By Ed Sum
(The Vintage Tempest)
L.A. Asian Pacifc Film Festival
Regal L.A. LIVE:
A Barco Innovation Center
Sept 25, 2021
5:30 pm
Spoiler Alert
Eliott (West Liang) looks like a man on the run in Chris Chan Lee’s Silent River. After a long drive into the Mojave Desert, he holes up at a motel and is simply waiting. While there, he meets Gretta (Amy Tsang) and she’s a mystery. Not only does she resemble someone he is looking for, but her agenda is straight out of time. She’s from the future and searching for Patrick. Their separate agendas collide, and their reluctance to help each other out makes for a very intriguing film.
Although this work is billed as science fiction, I’m enjoying the supernatural bits more. Eliott hears things, and he doesn’t know where they come from. He can see things others don’t, and we’re uncertain if he’s going crazy or not. Liang plays up the apocryphal Lovecraftian type of character, someone too curious for his own good; and the suggestion that others have “moved on” makes me think I’m watching a very unconventional ghost story.
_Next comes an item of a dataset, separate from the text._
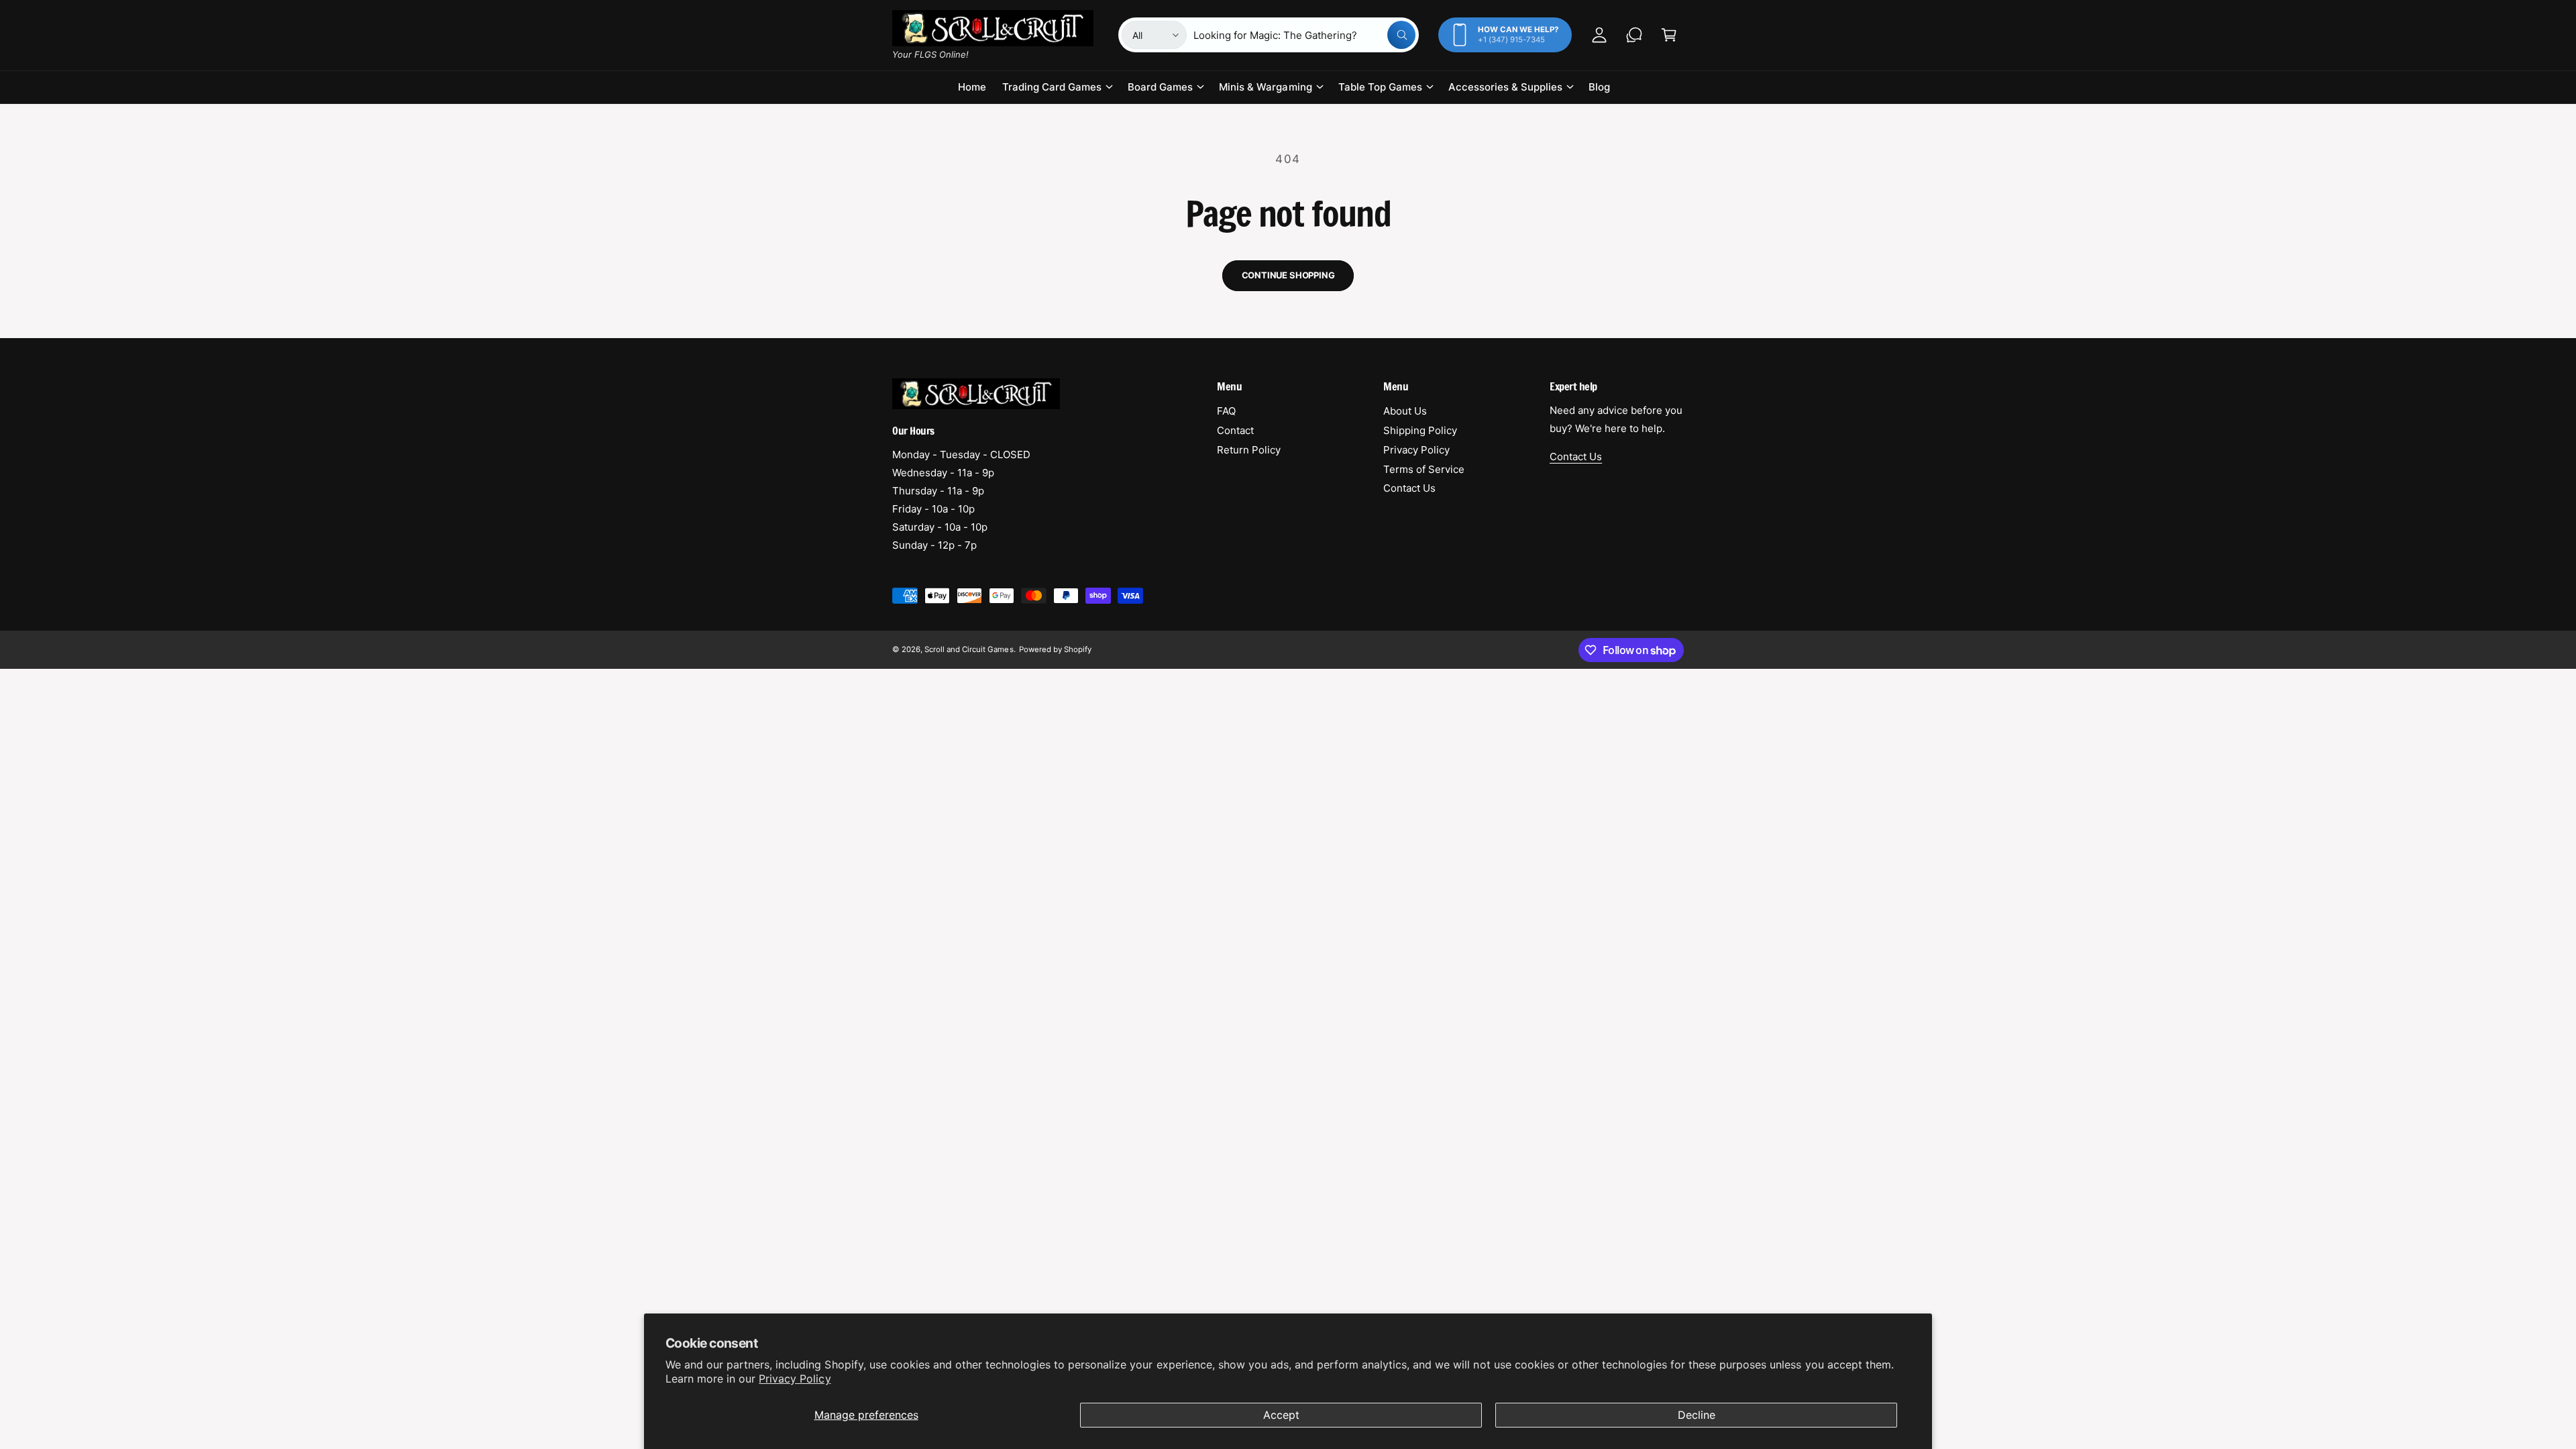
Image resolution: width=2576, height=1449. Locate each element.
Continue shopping (1288, 275)
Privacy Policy (794, 1378)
When Gretta brings in an android, who looks like the man she’s looking for, the story gets weird. P2 (his name) isn’t who she wants him to be. Although he looks like Patrick and smells like him, everything he does (including a sexual moment) just doesn’t have the same weight. Eventually, it is revealed Eliott is also in search of his lady love and Gretta looks like her. They’re supposed to meet at this unknown motel he’s holed up in, and it’s well past their arranged appointment time.
The desert landscape is brought to life with a lot of colourful shots. There were times I thought I was looking at parts of Australia’s vast dry terrains and I suspect the implication of the land down under was on purpose. Gretta may well be from the spirit world of the Dreamtime instead of some far flung future. Eventually, she wants to bring Eliott home to her world, and all he wanted to do was make a clean getaway.
This film is simple enough to say it’ll be tough to escape bounty hunters, especially when they don’t have to be from the future. But as for whether Eliott can get away scot free, that’d be telling in this very Twilight Zone inspired work.